Cuando los profesionales del sueño hablan de eficiencia del sueño, se refieren al porcentaje de tiempo que una persona pasa durmiendo por la noche. Este número se obtiene al dividir el tiempo total dormido entre el tiempo total en cama y multiplicar ese resultado por 100. Como resalta la Fundación del Sueño, al tratar el insomnio, los médicos suelen buscar una eficiencia del sueño de al menos el 85 %.
Cuando la latencia aumenta, se reduce la eficiencia, pero también influyen otros factores como despertarse durante la noche o temprano por la mañana.
Una noche típica comprende varios ciclos de sueño que duran entre 90 y 120 minutos. Estos ciclos se distribuyen en cuatro fases: tres de sueño no REM y una REM. Las fases no REM abarcan la mayor parte del descanso físico reparador. Un inicio retrasado del sueño limita la posibilidad de completar todos los ciclos previstos y reduce la exposición a las fases de sueño reparadoras, especialmente la fase REM, clave para la memoria y la regulación emocional.
Dado que la latencia del sueño está relacionada con el cansancio, la medición también se ve influenciada por la deuda de sueño.
Esta se define como la diferencia acumulada entre las horas de sueño requeridas y las efectivamente dormidas. Así, si una persona necesita ocho horas y solo duerme seis, acumula dos horas de deuda, lo que repercute tanto en la salud física como en la capacidad cognitiva.

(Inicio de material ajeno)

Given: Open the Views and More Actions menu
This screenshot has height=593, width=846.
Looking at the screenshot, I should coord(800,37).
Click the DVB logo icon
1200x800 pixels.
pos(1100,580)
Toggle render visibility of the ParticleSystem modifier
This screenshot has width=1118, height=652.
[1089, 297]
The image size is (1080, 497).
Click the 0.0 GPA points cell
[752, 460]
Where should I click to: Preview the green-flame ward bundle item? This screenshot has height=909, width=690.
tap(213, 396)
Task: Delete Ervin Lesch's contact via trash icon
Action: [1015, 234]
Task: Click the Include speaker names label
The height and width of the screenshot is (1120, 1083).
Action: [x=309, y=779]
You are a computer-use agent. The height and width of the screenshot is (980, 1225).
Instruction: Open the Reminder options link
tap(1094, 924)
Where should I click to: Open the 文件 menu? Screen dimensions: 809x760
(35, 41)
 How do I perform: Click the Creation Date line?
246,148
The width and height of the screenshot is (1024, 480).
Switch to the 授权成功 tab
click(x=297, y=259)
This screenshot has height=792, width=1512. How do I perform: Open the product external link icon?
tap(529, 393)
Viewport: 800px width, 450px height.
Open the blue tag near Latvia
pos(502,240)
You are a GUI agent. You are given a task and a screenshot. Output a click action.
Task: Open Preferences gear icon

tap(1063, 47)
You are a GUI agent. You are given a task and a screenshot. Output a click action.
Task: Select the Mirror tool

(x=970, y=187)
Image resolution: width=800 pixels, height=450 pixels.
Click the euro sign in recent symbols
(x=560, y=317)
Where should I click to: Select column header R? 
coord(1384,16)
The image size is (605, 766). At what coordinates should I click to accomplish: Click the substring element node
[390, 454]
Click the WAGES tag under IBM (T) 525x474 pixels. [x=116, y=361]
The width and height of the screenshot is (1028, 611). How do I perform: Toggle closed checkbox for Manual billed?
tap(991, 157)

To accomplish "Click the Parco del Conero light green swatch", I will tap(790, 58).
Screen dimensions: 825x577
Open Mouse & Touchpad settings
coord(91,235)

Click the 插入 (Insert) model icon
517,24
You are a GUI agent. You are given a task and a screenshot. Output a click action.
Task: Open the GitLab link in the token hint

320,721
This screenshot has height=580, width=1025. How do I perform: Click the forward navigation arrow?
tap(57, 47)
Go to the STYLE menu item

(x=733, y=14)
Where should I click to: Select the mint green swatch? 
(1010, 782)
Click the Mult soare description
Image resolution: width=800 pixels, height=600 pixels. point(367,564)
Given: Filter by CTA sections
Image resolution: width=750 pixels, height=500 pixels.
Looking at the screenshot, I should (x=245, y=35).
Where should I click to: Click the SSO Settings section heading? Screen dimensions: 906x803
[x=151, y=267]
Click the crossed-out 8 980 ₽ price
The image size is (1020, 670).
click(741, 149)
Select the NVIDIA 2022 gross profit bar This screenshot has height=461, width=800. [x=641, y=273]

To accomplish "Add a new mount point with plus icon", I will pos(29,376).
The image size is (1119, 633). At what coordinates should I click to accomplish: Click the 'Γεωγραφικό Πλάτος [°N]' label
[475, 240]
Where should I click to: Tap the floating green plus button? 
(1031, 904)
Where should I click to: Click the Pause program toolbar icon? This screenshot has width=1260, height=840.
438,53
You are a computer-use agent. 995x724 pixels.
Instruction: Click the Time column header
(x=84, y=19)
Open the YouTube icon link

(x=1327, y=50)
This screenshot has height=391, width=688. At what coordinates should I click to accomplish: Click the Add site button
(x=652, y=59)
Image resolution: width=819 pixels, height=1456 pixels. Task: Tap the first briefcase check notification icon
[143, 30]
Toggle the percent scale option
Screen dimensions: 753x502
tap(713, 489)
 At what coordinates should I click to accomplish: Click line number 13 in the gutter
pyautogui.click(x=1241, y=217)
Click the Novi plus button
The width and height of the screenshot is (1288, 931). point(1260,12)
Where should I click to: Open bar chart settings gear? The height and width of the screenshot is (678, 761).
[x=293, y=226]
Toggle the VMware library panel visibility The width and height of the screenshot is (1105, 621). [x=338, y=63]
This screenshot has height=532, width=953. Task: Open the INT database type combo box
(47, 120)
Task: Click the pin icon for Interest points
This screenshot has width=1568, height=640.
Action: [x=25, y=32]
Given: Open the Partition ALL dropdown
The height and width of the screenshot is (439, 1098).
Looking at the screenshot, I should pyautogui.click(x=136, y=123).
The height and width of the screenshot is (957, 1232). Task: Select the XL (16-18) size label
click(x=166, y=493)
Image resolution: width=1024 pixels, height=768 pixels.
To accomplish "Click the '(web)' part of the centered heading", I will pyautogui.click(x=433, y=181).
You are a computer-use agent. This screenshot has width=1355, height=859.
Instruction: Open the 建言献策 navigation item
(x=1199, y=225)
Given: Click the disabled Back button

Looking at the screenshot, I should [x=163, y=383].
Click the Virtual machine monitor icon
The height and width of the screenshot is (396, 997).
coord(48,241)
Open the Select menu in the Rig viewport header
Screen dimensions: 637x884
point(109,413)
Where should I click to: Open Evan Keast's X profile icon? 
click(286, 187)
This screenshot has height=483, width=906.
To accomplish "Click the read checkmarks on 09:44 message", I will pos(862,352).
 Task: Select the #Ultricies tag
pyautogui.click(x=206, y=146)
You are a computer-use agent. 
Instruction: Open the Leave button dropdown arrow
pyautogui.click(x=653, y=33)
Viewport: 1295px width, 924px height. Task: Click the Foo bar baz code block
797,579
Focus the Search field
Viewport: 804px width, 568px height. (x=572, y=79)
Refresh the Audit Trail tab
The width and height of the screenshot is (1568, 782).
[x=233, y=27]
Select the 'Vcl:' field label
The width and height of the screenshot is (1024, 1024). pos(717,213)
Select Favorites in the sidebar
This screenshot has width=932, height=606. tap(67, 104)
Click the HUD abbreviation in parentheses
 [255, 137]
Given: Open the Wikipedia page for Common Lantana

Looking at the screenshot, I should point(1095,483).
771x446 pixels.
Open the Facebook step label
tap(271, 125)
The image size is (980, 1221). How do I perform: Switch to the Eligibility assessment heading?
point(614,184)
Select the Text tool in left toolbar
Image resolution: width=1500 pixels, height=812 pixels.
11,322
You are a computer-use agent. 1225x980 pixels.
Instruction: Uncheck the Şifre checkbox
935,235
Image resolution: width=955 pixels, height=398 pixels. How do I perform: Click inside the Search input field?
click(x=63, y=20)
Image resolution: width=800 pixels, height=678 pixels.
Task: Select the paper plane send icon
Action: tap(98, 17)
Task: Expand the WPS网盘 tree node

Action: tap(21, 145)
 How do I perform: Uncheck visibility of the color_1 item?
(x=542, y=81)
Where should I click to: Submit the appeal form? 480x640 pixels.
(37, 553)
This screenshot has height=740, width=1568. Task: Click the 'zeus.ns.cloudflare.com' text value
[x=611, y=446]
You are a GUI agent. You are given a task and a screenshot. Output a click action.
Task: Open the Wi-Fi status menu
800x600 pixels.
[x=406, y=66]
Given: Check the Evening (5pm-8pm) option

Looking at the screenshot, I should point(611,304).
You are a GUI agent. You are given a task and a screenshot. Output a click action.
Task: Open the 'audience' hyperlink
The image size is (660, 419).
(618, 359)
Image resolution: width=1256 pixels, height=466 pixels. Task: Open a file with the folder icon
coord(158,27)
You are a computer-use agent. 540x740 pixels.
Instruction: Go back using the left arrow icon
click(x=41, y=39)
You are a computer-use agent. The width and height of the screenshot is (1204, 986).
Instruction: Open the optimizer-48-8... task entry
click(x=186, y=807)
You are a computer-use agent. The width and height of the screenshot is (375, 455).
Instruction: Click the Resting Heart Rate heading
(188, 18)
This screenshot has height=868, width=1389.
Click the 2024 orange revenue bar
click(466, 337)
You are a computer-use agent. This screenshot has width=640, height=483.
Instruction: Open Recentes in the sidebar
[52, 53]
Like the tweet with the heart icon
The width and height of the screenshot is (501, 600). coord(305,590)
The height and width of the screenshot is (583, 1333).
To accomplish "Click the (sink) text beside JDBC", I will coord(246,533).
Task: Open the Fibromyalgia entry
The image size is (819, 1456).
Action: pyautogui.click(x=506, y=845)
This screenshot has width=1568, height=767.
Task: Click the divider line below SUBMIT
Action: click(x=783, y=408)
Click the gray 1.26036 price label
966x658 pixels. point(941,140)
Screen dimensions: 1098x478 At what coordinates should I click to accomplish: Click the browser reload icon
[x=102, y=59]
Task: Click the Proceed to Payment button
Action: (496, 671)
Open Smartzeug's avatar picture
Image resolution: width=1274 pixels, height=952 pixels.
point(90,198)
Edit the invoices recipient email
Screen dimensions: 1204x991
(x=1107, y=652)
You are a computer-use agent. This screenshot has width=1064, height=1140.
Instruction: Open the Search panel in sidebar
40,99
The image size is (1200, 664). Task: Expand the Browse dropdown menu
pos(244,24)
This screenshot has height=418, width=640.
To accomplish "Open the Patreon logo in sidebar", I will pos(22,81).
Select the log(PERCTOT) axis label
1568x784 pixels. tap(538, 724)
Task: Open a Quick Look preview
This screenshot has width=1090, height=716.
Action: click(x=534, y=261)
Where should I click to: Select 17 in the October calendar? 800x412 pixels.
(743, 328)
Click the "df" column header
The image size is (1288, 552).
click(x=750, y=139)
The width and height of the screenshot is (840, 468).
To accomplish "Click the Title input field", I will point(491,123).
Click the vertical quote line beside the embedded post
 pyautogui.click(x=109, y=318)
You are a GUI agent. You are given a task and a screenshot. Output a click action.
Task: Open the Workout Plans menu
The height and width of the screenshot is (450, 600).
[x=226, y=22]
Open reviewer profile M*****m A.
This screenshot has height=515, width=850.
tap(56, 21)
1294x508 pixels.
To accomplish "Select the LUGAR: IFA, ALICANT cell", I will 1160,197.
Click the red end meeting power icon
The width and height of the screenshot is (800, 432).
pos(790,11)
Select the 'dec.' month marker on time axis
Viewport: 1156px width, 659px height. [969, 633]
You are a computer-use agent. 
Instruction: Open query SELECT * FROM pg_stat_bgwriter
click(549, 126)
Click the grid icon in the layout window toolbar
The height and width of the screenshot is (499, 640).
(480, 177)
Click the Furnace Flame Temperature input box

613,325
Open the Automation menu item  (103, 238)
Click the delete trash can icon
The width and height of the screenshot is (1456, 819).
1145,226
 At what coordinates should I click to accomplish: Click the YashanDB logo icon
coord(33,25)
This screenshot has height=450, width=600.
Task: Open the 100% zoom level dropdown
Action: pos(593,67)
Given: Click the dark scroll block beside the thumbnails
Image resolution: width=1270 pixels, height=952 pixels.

El doctor Joaquín Diez, especialista en psiquiatría y medicina del sueño, explicó a Infobae, que ni siquiera dormir más en el fin de semana puede amortiguar la falta de descanso. “El sueño que se pierde no se recupera. A lo sumo, se amortigua un poco el impacto negativo de la fatiga acumulada. Dormir más los fines de semana puede ofrecer algunos beneficios temporales, como mejorar el estado de alerta o reducir la fatiga acumulada”.
Y señaló: “Dormir bien todas las noches es crucial para el funcionamiento óptimo del cerebro y el cuerpo. La regularidad en el sueño permite mantener un ritmo circadiano equilibrado, esencial para procesos como la memoria, el sistema inmune y la regulación hormonal. Dormir más los fines de semana puede aliviar algunos síntomas del mal dormir, pero tiene mucho menor impacto que un descanso constante y de calidad todos los días”.
Las personas no siempre son conscientes de los problemas cognitivos causados por su deuda de sueño, ni siempre se sienten somnolientas, afirma la Biblioteca Nacional de Medicina, Información Biotecnológica.
“Al experimentar déficit de sueño, medir la latencia del sueño puede ayudar a identificar cuándo existe un déficit de sueño. Incluso sin sensación subjetiva de cansancio, una persona generalmente se duerme más rápido cuando necesita dormir. Las personas con latencias de sueño muy cortas probablemente experimenten déficit de sueño”. afirma la Fundación del Sueño, y recomienda que un cambio notable en el tiempo para conciliar el sueño debe motivar la consulta médica y, si es necesario, la realización de pruebas específicas.